Apple is beginning to move out of China. It is an overdue reckoning

The surprising news that Apple plans to move much of the assembly of its iPhones and other products out of China is important for more than just stock analysts. It is further evidence that Western companies are beginning to realize the risks of doing business in an aggressive, authoritarian state.

When China joined the World Trade Organization in 2001, businesses flocked to the country. Its authoritarian nature was quietly part of its appeal. Without democratic pressures or dissent, the communist government could “get things done”. Large manufacturing facilities could be constructed in a fraction of the time needed in the democratic, environmentally conscious West. Low wages and weak labor unions whetted business’ appetites.

The massive offshoring of manufacturing jobs to China had enormous global effects. In the developed world, wealth transferred from production workers to consumers. It also flowed to the technical and financial elites who spearheaded the moves. Economic growth skyrocketed in China and other countries that supplied raw materials to the behemoth. In terms of narrow economic efficiency, it was a classic case of free trade creating many more winners than losers.

The problem is that human beings are not purely economic animals. The loss of manufacturing jobs upended the lives of millions of people and devastated their communities. The pain was worsened by the knowledge that it was all engineered by their fellow citizens, who evidently cared more about the whims of autocrats abroad than the lives of their own kin at home. It engendered deep resentments and helped destabilize the globalist system itself.

The rise of Xi Jinping in China is now showing businesses the downsides of an insulated autocracy. The same powers that made quick industrialization in China possible also led to the country’s disastrous “zero covid” policy, which keeps factories shut. The government, which used to bend over backward to attract business, now treats Western companies with the same disdain it treats ordinary Chinese people. Xi’s “harmonious society” is only harmonious when everyone does his bidding, regardless of the consequences.

China’s centralized decision-making has also led to the rise in global tensions that have made trade with the nation increasingly fraught. No doubt, the Chinese people are proud of their thousands-year-old civilization and recent accomplishments. But how many of them would choose to devote so much of their still limited resources to the massive military expansion Xi has initiated? Unfortunately, their opinions, like those of Western businesses, simply don’t matter to the communist rulers in Beijing.

Thus, Apple seems to have made an expensive and difficult decision to relocate to places such as India and Vietnam. Each nation has its disadvantages; India’s federalist democracy makes planning harder, as does Vietnam’s relatively small size and high levels of poverty. But Apple is willing to take on these considerable risks to significantly decouple itself from the whims of an ambitious dictator.

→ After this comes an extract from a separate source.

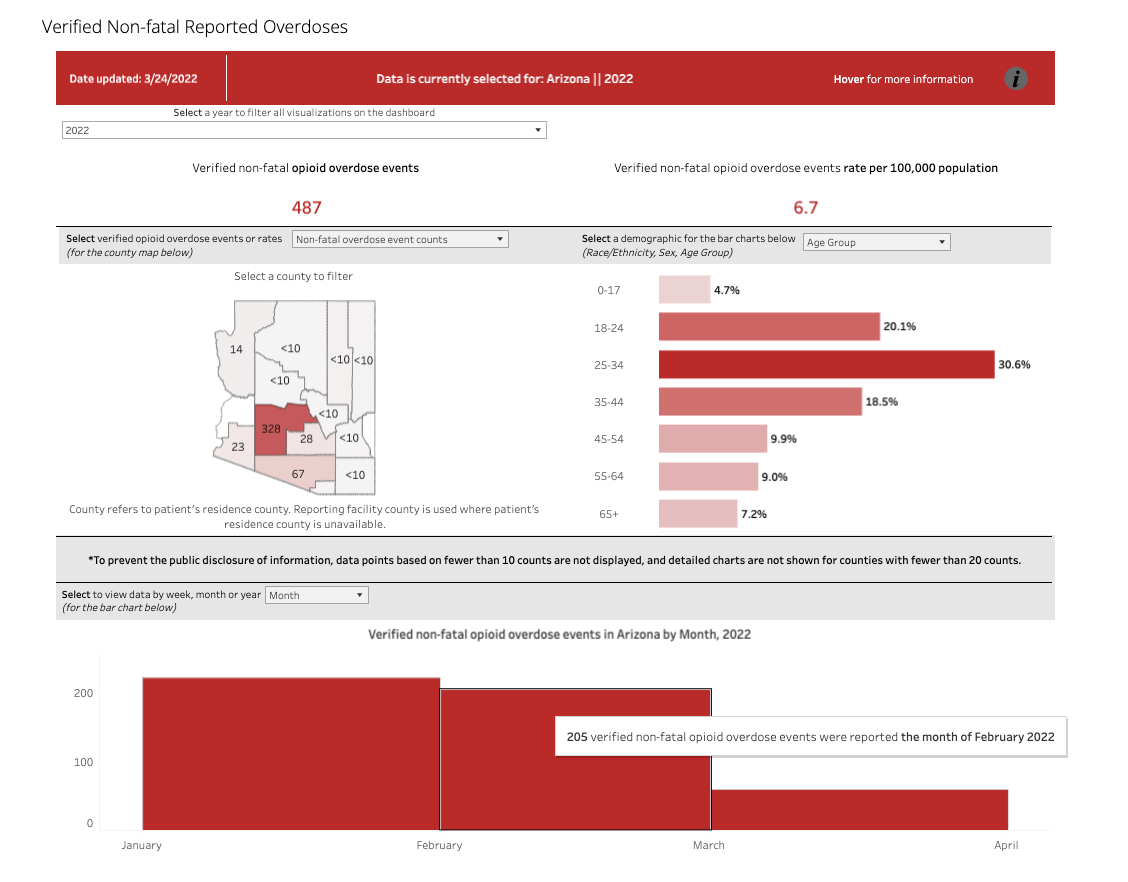Open the Non-fatal overdose event counts dropdown
The width and height of the screenshot is (1128, 882).
click(x=400, y=240)
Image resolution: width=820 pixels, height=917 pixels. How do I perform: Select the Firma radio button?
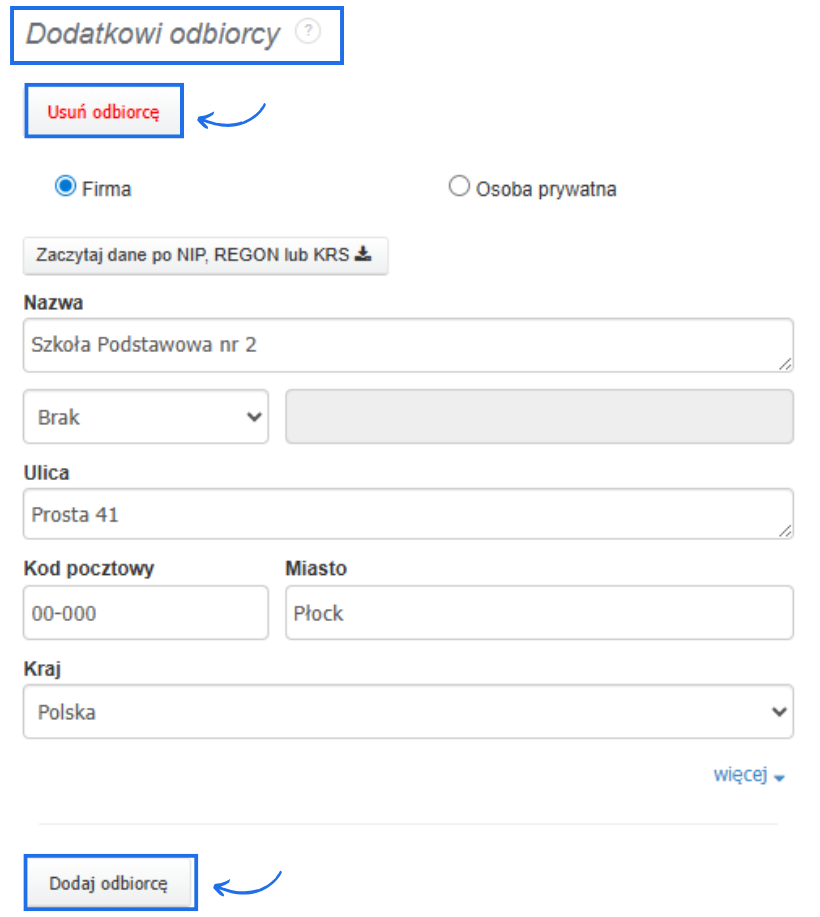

Other businesses are coming to the same conclusion. A third of the respondents to the American Chamber of Commerce in Shanghai’s annual survey this year said they had redirected planned investments in China elsewhere. European businesses are also rethinking their investments amid covid lockdowns and increased ideological tensions. European governments have taken note of Beijing’s tacit support for Russia’s invasion of Ukraine and are slowly realizing that economics does not justify their friendliness with autocrats.

This is a painful but necessary reckoning. China under Xi is not interested in adhering to what German Chancellor Olaf Scholz recently called “an international order based on the principles of the U.N. Charter”. It rejects the idea of natural human rights applicable to all people. In fact, the efficiency that Western business once admired is based on that rejection, as the heinous use of slave labor in Xinjiang province demonstrates.

Some businesses and their allies in government will try to avoid this conclusion, much as British Prime Minister Neville Chamberlain tried to avoid concluding that Nazi leader Adolf Hitler was bent on conquest. But facts are facts, and even those unwilling to see them will eventually open their eyes.

Apple won’t like the costs it incurs as it moves out of China. But staying undermines the very rules-based order it and others rely on. That’s a cost even the most bottom-line-focused companies can’t risk.

Henry Olsen is a Washington Post columnist and a senior fellow at the Ethics and Public Policy Center.